■ **EXERCISE DIRECTIONS**
Only the lines from the one containing "Where should I" through the last line below belong in your copy; transcribe them exactly and omit any pictures.

= = =

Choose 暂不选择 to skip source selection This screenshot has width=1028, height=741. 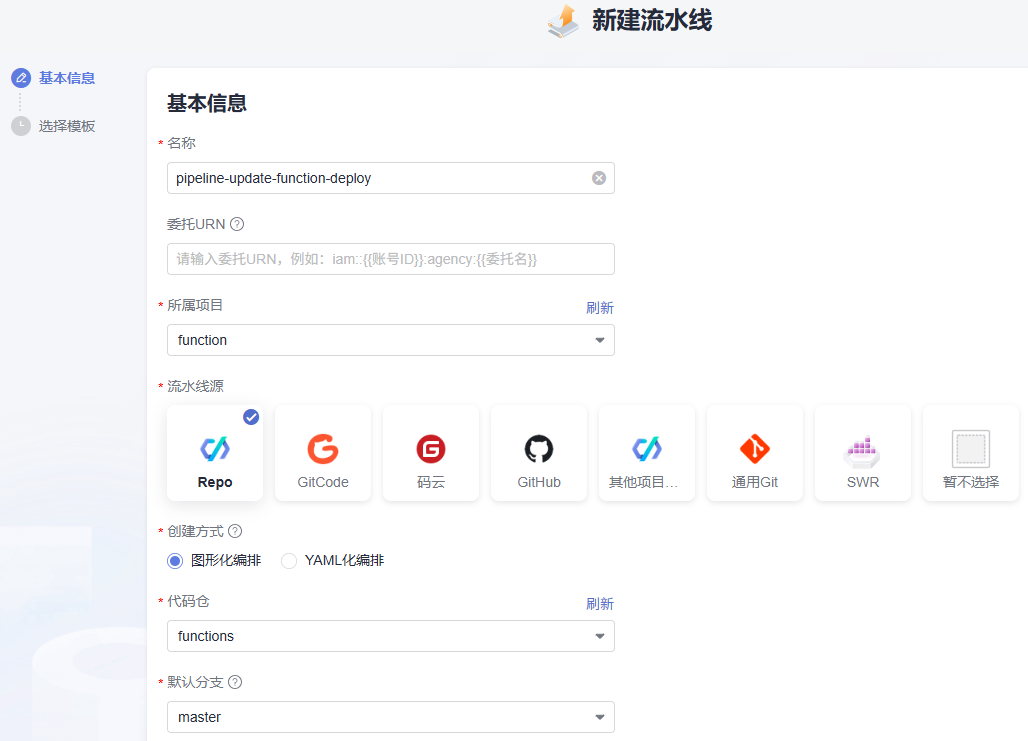[970, 452]
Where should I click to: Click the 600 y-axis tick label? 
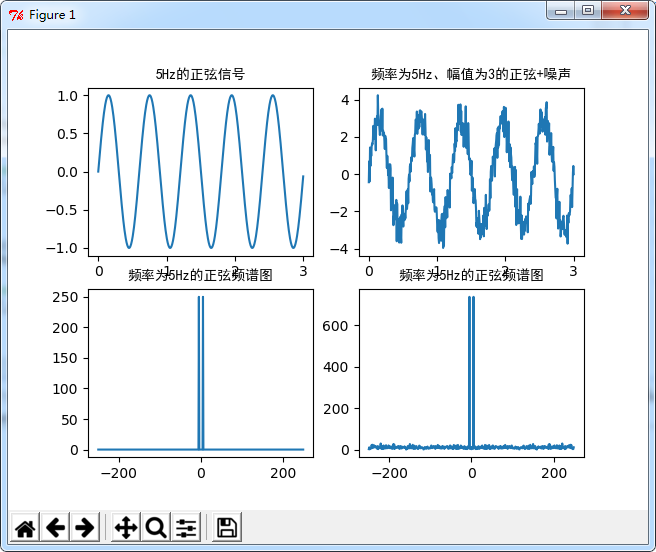pyautogui.click(x=335, y=326)
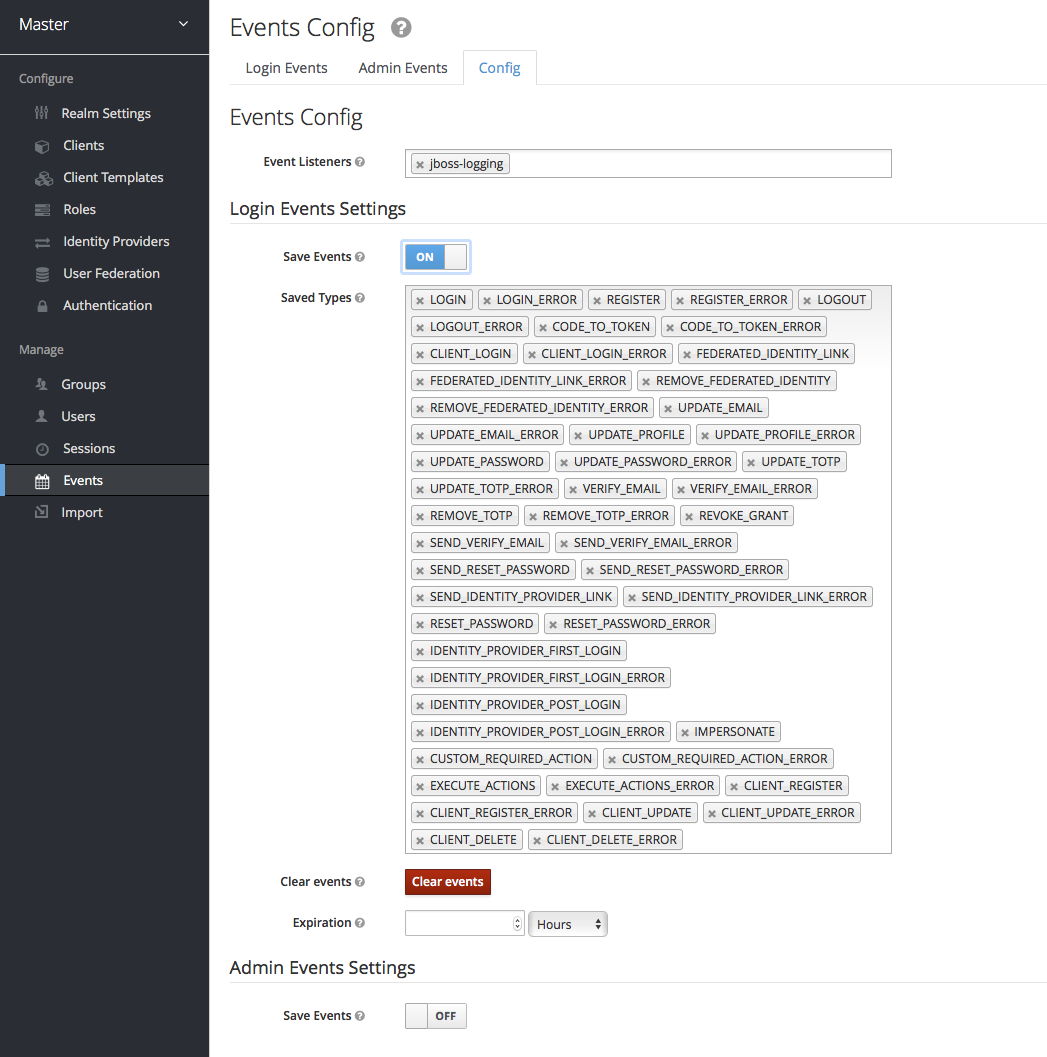1047x1057 pixels.
Task: Enable Save Events under Admin Events Settings
Action: tap(436, 1016)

= = =

■ **RESPONSE TO THE TASK**
Where should I click to: Click the 600 y-axis tick label? 
pyautogui.click(x=335, y=326)
1047x1057 pixels.
Task: Enable Save Events under Admin Events Settings
Action: tap(436, 1016)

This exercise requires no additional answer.